EXERCISE AIM | Using only the entries below, copy exactly the lines that begin at the one with "Instruction: Open the" and end at the one with "Task: Click the Quick Help question mark icon", both included. Drop the pictures.

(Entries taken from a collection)
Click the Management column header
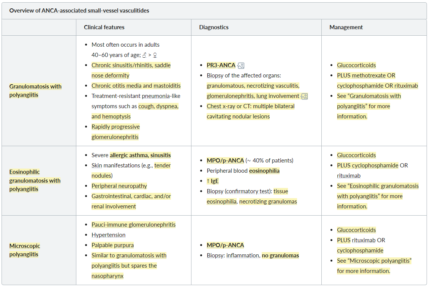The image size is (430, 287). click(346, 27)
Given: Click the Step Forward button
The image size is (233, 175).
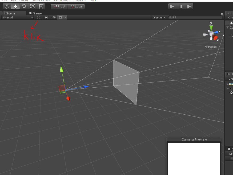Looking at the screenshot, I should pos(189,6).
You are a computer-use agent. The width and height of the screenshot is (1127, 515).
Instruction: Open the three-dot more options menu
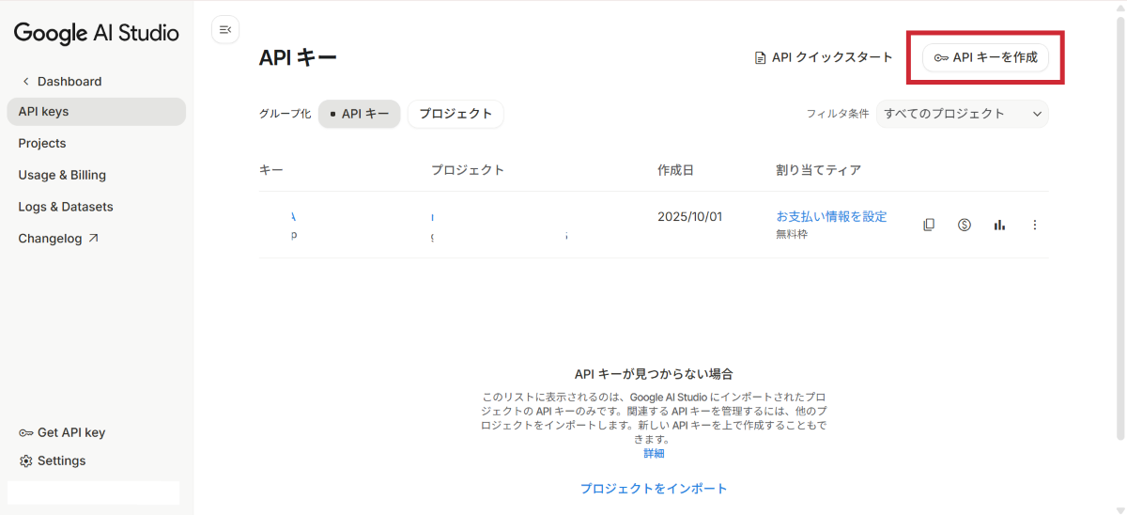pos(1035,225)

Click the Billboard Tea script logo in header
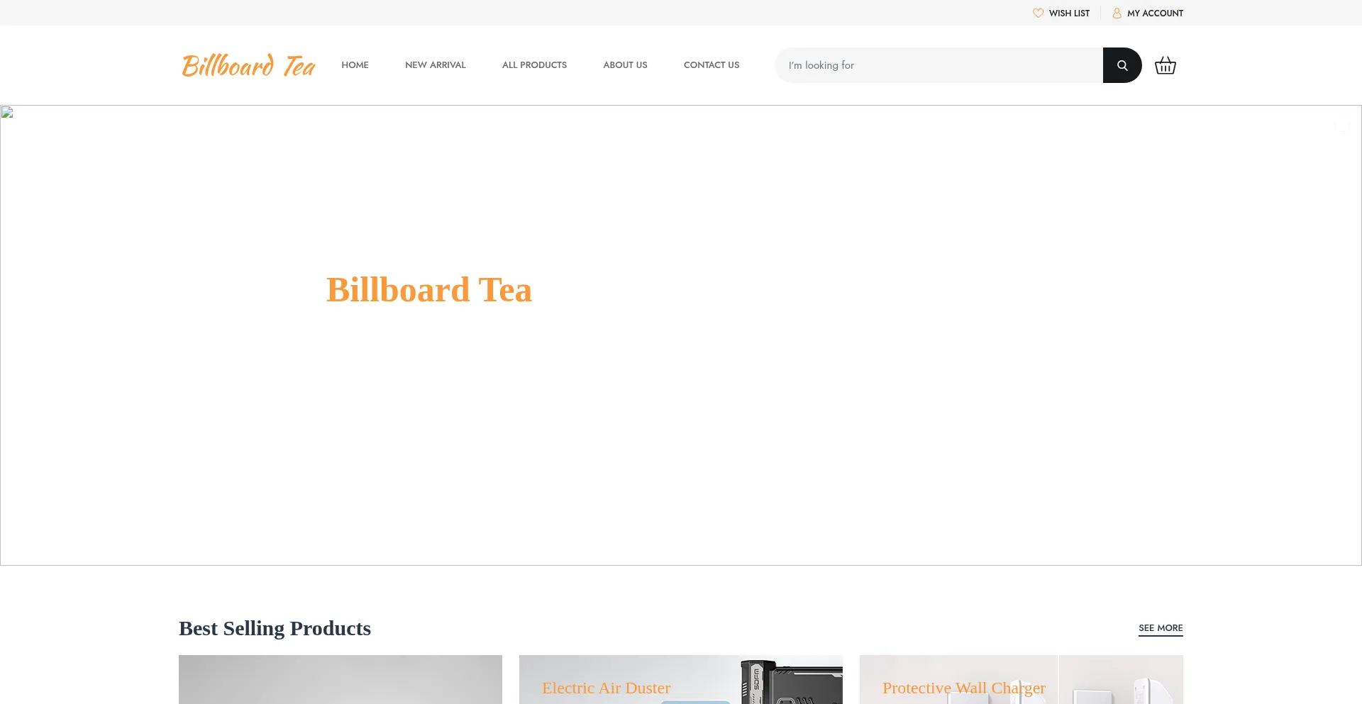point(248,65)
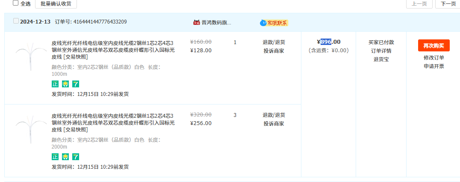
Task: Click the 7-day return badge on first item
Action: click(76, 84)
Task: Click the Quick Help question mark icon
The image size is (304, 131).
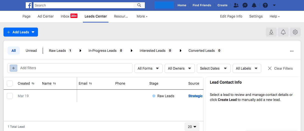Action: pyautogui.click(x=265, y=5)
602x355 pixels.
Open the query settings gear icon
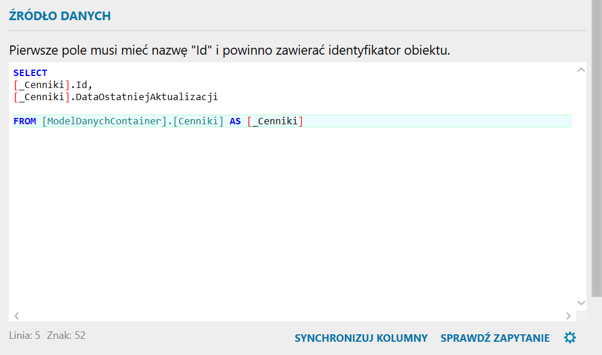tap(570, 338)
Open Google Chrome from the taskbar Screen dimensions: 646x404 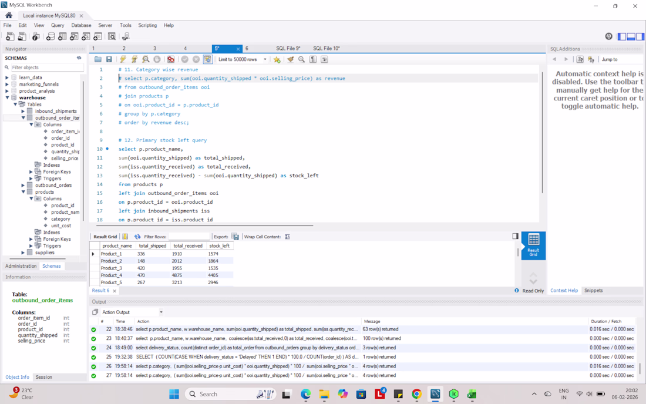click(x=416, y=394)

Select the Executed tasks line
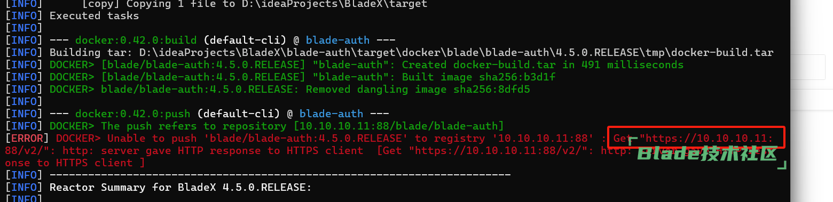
==
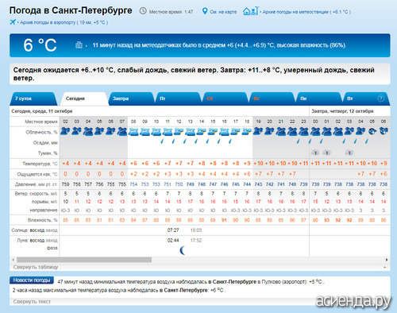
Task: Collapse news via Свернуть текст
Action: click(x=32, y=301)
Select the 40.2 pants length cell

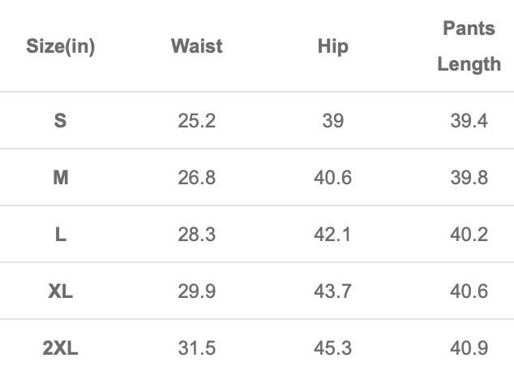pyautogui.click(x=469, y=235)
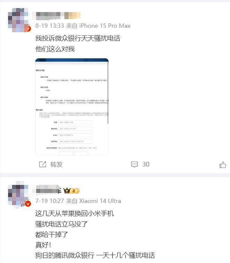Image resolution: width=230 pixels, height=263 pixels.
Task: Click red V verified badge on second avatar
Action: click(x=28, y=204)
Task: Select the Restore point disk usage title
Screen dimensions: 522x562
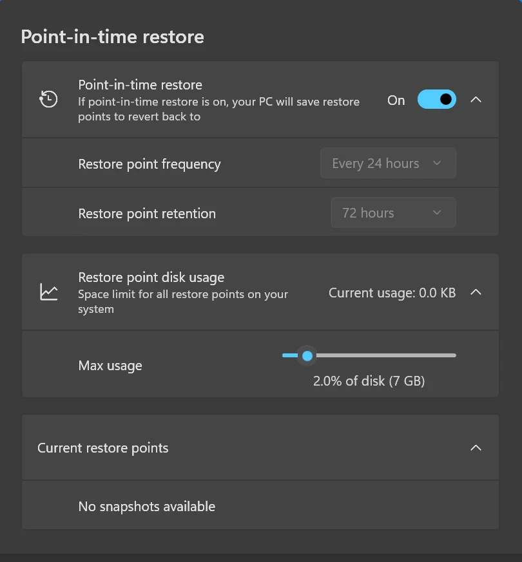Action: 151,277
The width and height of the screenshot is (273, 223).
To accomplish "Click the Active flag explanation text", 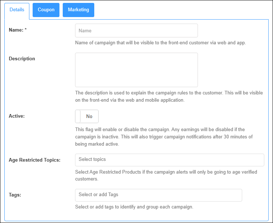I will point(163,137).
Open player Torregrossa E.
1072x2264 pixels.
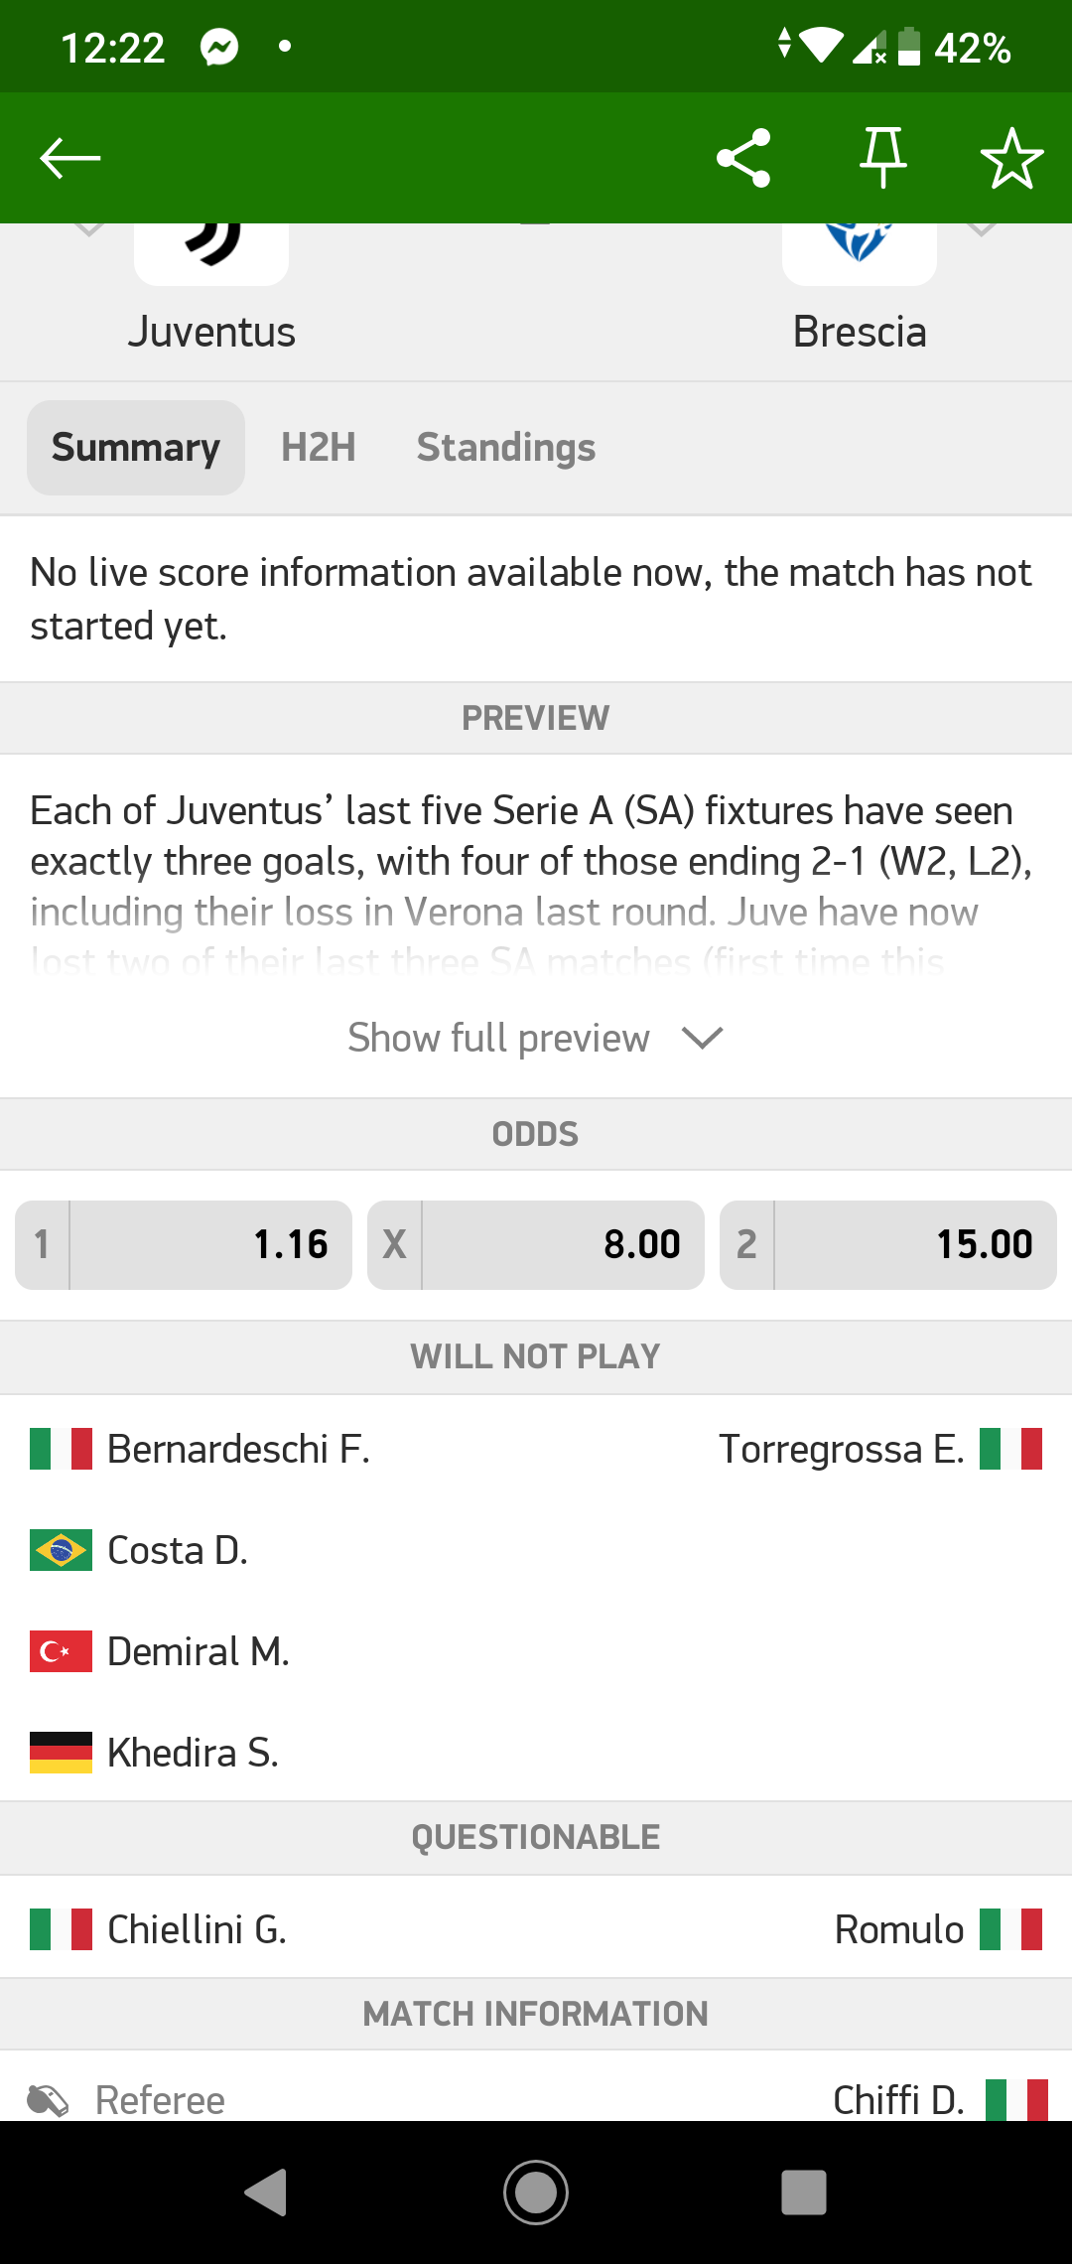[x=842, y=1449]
---
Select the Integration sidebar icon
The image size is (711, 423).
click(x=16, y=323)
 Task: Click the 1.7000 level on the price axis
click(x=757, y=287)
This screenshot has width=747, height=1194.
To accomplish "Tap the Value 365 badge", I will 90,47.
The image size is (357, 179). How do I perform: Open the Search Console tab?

SOLUTION FOR THIS PROBLEM |
Instruction: Open the three-dot more options menu
pos(1035,225)

Click the Billboard Tea script logo in header
point(248,65)
Task: Click the 7-day return badge on first item
Action: click(76, 84)
Task: Click the Quick Help question mark icon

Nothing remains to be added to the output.